As the debate over same-sex marriage continues to gain momentum, one thing remains certain: unmarried couples do not have access to the same end-of-life benefits and protections that married couples realize.  For this reason, couples who are not married, whether same-sex or heterosexual, must take extra steps to protect their loved ones in the event of illness or death.

Benefits Only Available to Married Couples Include:

Estate Tax Benefits: Married couples can inherit unlimited assets from their spouse without paying any estate tax at their spouse’s death.  This is often referred to as “the marital deduction.”  Unmarried couples do not have this same right and may be surprised to find out that they may even have to pay taxes on property they already own jointly with their partner.

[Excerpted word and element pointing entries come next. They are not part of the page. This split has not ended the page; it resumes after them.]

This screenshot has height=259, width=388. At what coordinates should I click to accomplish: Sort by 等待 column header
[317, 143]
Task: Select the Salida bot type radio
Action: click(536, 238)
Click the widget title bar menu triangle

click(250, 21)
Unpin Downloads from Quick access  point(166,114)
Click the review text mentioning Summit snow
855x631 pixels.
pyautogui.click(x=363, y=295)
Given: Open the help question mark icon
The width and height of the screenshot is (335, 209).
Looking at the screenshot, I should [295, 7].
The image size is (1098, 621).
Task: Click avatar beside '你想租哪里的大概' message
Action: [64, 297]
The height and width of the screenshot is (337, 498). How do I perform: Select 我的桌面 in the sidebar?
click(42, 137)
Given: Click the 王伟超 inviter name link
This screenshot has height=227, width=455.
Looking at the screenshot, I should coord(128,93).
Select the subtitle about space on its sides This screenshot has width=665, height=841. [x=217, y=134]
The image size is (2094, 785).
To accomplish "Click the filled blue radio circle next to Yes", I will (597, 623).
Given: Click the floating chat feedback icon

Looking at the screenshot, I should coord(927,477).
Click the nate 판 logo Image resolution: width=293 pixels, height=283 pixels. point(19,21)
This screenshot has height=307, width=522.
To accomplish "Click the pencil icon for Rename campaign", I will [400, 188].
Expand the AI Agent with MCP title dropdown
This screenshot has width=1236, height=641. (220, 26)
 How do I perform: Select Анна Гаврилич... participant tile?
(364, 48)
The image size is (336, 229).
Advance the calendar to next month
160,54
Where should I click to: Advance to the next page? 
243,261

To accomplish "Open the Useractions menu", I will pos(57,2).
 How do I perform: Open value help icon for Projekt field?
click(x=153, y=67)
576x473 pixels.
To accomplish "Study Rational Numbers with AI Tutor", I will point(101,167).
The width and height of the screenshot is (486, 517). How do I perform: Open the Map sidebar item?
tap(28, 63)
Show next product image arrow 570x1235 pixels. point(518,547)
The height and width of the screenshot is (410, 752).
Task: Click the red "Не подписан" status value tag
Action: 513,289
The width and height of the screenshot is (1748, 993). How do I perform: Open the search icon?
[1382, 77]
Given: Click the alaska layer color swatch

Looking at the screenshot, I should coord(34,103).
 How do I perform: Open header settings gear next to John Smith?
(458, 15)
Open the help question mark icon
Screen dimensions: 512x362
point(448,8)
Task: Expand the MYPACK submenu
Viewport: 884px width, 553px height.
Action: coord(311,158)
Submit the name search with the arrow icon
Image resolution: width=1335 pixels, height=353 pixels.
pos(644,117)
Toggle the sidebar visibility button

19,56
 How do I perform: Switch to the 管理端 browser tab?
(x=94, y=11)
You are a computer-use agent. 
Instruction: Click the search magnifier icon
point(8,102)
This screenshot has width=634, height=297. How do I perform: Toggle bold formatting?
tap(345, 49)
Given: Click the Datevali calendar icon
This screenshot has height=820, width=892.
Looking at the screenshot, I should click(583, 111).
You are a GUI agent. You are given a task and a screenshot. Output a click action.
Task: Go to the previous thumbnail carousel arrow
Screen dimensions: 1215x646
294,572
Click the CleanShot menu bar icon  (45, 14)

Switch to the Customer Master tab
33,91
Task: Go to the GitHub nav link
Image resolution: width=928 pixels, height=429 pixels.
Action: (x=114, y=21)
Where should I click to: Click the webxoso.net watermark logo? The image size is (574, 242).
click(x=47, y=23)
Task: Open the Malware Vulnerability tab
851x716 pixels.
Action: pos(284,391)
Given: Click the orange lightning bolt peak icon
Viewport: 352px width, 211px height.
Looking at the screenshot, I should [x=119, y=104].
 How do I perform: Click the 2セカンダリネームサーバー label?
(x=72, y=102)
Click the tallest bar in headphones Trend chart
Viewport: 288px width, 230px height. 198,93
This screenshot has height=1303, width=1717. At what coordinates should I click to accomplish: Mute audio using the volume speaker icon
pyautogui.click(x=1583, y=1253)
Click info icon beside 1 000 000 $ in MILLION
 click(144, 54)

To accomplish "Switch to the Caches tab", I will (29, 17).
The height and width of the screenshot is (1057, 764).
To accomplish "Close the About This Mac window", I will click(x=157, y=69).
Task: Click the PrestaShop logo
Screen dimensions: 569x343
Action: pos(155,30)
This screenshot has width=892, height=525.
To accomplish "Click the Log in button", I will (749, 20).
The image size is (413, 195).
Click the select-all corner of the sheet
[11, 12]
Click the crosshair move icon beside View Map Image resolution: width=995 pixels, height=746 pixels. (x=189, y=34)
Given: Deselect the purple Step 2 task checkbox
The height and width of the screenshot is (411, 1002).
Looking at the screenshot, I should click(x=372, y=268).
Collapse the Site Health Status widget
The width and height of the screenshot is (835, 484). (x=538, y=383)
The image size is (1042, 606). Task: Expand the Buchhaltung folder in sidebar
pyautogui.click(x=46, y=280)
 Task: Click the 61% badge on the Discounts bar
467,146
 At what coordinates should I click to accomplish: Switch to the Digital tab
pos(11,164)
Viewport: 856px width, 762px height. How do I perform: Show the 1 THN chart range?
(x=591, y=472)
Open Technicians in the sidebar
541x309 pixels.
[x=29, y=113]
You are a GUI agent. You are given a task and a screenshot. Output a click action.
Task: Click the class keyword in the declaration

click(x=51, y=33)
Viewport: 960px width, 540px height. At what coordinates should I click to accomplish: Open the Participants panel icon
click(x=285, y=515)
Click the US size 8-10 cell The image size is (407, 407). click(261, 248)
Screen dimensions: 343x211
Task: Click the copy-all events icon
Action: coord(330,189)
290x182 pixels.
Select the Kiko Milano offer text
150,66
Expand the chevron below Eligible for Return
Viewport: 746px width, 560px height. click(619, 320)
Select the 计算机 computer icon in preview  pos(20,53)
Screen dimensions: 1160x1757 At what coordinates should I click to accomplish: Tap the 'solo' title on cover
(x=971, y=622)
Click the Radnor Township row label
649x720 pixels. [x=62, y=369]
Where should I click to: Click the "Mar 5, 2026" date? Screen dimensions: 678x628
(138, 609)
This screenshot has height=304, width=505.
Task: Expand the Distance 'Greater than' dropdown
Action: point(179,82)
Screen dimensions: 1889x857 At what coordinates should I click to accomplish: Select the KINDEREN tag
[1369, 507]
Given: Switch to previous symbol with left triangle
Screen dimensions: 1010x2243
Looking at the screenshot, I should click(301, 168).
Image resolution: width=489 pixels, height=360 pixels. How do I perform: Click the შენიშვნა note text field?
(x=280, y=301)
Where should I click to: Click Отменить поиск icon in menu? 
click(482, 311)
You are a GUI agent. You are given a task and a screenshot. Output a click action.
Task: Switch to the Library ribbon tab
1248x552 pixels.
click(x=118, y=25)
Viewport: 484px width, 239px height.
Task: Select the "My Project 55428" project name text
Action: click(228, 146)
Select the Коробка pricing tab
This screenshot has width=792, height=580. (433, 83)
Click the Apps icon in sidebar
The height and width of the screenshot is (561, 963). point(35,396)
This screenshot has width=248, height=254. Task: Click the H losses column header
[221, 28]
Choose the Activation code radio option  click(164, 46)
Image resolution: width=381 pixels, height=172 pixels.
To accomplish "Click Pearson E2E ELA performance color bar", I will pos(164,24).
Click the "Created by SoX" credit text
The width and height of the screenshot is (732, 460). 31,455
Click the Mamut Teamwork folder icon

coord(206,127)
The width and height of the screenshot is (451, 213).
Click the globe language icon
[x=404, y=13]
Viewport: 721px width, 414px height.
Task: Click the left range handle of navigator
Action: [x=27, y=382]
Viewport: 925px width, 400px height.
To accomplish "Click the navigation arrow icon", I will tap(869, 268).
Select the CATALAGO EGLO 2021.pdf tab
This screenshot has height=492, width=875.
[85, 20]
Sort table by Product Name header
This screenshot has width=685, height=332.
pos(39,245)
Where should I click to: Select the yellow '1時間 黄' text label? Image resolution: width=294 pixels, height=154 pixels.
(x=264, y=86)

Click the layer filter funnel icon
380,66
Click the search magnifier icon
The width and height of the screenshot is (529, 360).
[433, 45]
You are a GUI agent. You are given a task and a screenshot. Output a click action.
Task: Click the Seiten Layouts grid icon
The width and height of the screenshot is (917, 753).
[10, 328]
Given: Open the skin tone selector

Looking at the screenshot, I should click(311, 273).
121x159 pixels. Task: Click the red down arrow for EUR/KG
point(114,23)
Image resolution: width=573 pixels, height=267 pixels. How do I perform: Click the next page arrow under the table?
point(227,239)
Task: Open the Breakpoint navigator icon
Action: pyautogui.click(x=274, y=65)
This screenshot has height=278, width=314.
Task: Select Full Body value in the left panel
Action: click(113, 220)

Inheritance Laws: Unmarried couples are not recognized under North Carolina’s intestate succession laws.  This means that if a partner dies without a will, his or her property will go to the next of kin.  Unfortunately, I’ve seen more than one case of a partner being forced out of the home they lived in for many years by the deceased’s family because the surviving partner’s name was not on the deed and the deceased did not leave a will.  This tragic event can easily be avoided with proper estate planning.

Long-term Care: Nursing home care can be incredibly expensive and couples may be forced to seek government benefits to help pay the nursing home bills.  In order to be eligible for government benefits, assets must first be spent down to a certain amount.  Married couples are allowed to keep some assets to support the spouse who remains at home.  This benefit is not available to unmarried couples and can be devastating to an older couple if the partner who remains at home depended on the income or assets of the partner entering the nursing home.  Many couples believe they have no choice but to sell their home so one partner can qualify for benefits.  This is not always the case and may be avoided through proper planning with an experienced elder law attorney.

Social Security Benefits: When a spouse dies, the surviving spouse can elect to continue to receive his or her own benefits or his or her spouse’s benefits, whichever amount is higher. Unfortunately, unmarried couples are not eligible for survivor’s benefits.  One way to offset this loss of benefits is through the purchase of life insurance.

Unmarried couples should have a valid will or living trust, durable power of attorney and health care power of attorney to ensure that their wishes are carried out, both with regard to their property and to their healthcare.